Oleh and his family left Mariupol on January 26, first to Zaporizhzhya, then to Dnipro. But his former wife with an invalid son and mother-in-law remained in the city.
"On January 6 or 7, I arrived in Zaporizhzhya, where a convoy was being formed. We were supposed to go to Mariupol, but we were turned back in the area of Vasilivka. I decided to go on my own without the convoy and agreements. I called my acquaintance in Berdiansk, who had already travelled to Mariupol. He told me how to go. Three cars maximum. 16 checkpoints. On January 24, I managed to get to Mariupol myself.
I'm travelling in the middle of nowhere. There are anti-tank hedgehogs. People with weapons. I saw the occupiers for the first time. They stopped me. A tank was burning, it was not clear whose. A young fellow traveller started taking selfies. I shouted: ‘Faster!’. We drove 2 km and there was a terrible explosion. It was a tank.
Mariupol. My mother's house is open. I took her photo. She was already dead. I went to my ex-wife's place. There were wires, sparks, some piles... I realised that these were dead people, they were covered with rags. A shoe stuck out of the pile. I was in shock.

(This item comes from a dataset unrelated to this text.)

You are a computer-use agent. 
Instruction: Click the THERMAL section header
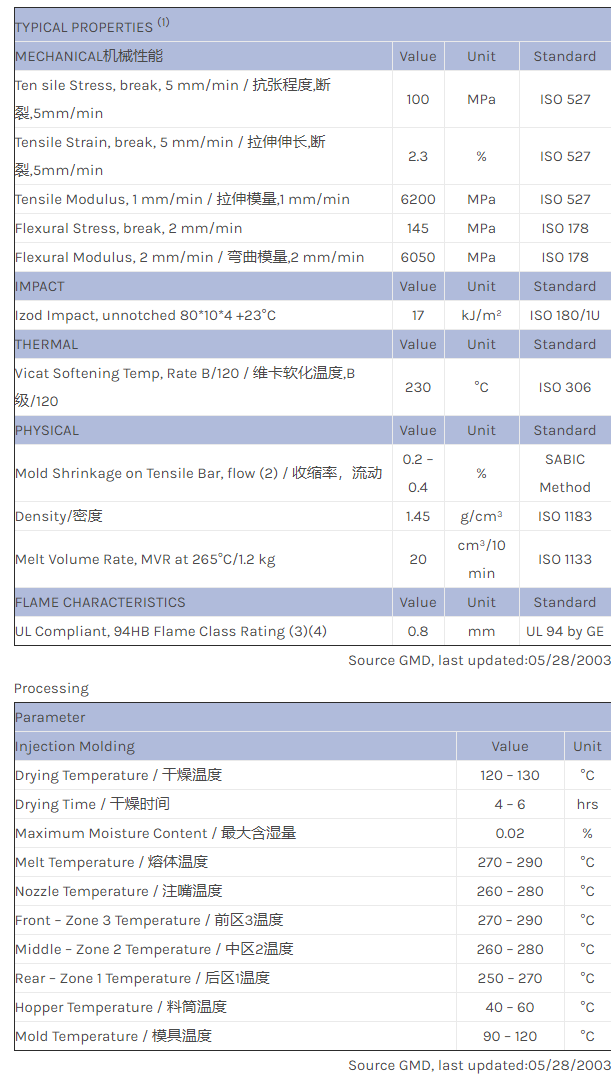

The neighbouring house, number 26, is burning down. Mine seems to be intact. I took some food. I open the trunk. People come out of the basements. One, two, three, four... I ask where the woman and the child are. ‘On the fifth floor.’ I go upstairs and jump over the hole in the staircase. Their eyes are indescribable! How do you leave an apartment? The fur coats, the TV. I gave them 5 minutes,' said Oleh, a resident of Mariupol.